# EXTRACT TO READ:

□ □ □

Tom A. Trachani, vice-president of the construction company which built the restaurant on the property for the lessee, testified that, prior to the commencement of construction on the building, he had met on the site with the defendant, Mrs. White, a grading contractor, and a representative of the lessee, and that the defendant had not at that time decided who was to do the grading; that on the following day the defendant notified him by telephone that "he had settled on the grading with some Robinsons and that Mrs. White would handle it for us."

Counsel for the defendant introduced into evidence the interrogatory of the defendant, in which he testified that he did not authorize the work done by the plaintiffs; was out of the country at the time the work was performed; did not approve or ratify the work; had not met either of the plaintiffs; might have had one telephone conversation with one of the plaintiffs; had not, to his knowledge, had any telephone conversation with any member of their company; had not [then later had] had a telephone conversation with anyone concerning the price of fill for land; and that there was no further action on this telephone conversation.

The stipulation, that "the issue is whether or not there was a contract," is construed to mean that the only question involved was whether a valid (exclusive of the question of the applicability of the Statute of Frauds) oral contract was entered into, thereby eliminating the question of partial performance by the plaintiffs. The applicability of the Statute of Frauds is assumed to have been eliminated by the stipulation for the reason that it was apparent to both parties that a full performance by one side would take it out of the statute if a contract was entered into. The stipulation in regard to the amount and fairness of the contract, together with the facts, eliminates the question of definiteness as to the amount of dirt, the length of time required to pack the dirt and the size and capacity of the dump truck. The jury was authorized to find that the defendant agreed with plaintiff Curtis Robinson on the terms of the contract, which were that the charge for supplying and hauling the dirt was to be at the rate of $2.50 per load plus $12.50 per hour for a tractor to distribute the dirt, and that Mrs. White would notify the plaintiffs when to begin work. There is no evidence that Mrs. White was given either actual or apparent authority to contract at $2.50 per load plus $12.50 per hour for the tractor. Although the amount of verdict, $2,280, was $100 more than was authorized by the evidence (672 loads @ $2.50 plus $500 for the tractor), this error is not reversible inasmuch as it will not likely reoccur upon the second trial of the case, hereinafter granted on certain of the special grounds. The general grounds are without merit.

□ □ □

# PROVIDED DATA:
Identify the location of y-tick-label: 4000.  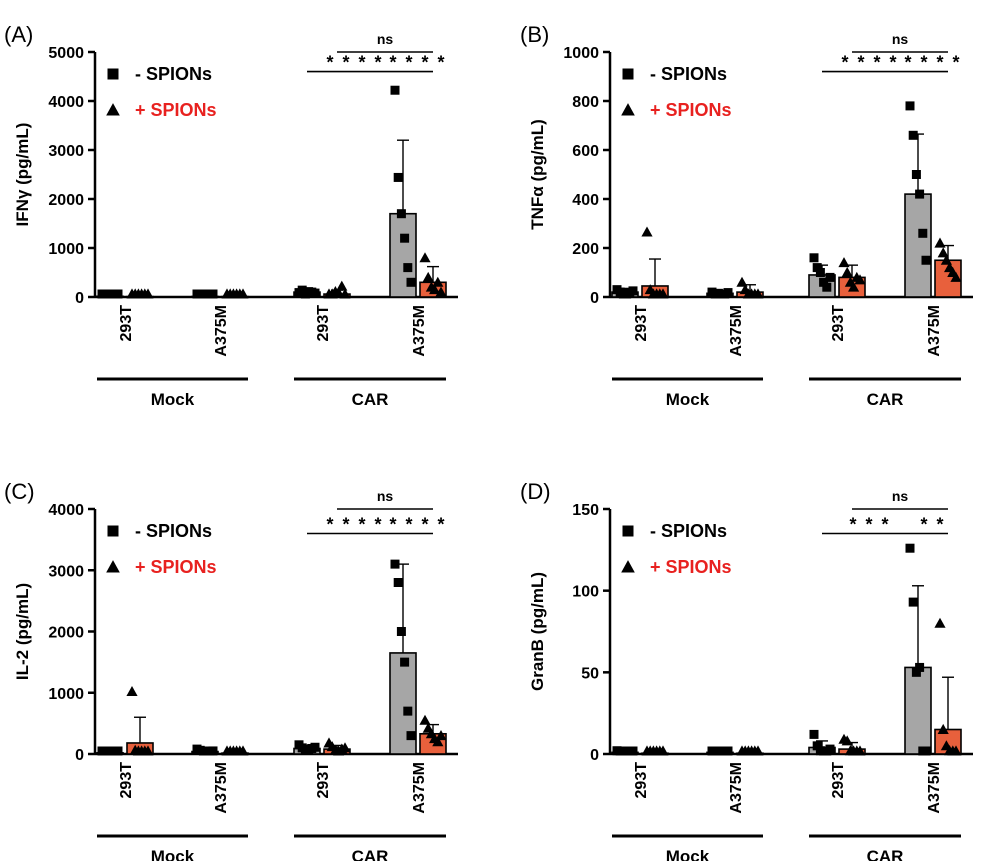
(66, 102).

□ □ □

# INSTRUCTION A:
List every dollar amount that appears in the court opinion on the grading contract.
# INSTRUCTION B:
Write the next passage of the court opinion on the grading contract, starting after its final sentence.
The data above comes from a separate source unrelated to the court opinion.

# WRITTEN ANSWER A:
$2.50, $12.50, $2,280, $100, $500

# WRITTEN ANSWER B:
2. Special ground 4 of the amended motion for a new trial contends that the court erred in charging the jury concerning the authority which one has who assumes the duties and responsibilities of managing and controlling another's property. It is contended that, while this was a correct statement of the abstract law, it represents an expression of opinion on the part of the court that the defendant had so authorized someone to manage his property, which was an issue to be determined under the evidence. The question of what is meant by managing property was not an issue in the case. The evidence showed that Mrs. White's authority to give the plaintiffs the word to go ahead with the contract was based upon specific authority from the defendant, rather than upon apparent authority. The charge was therefore error.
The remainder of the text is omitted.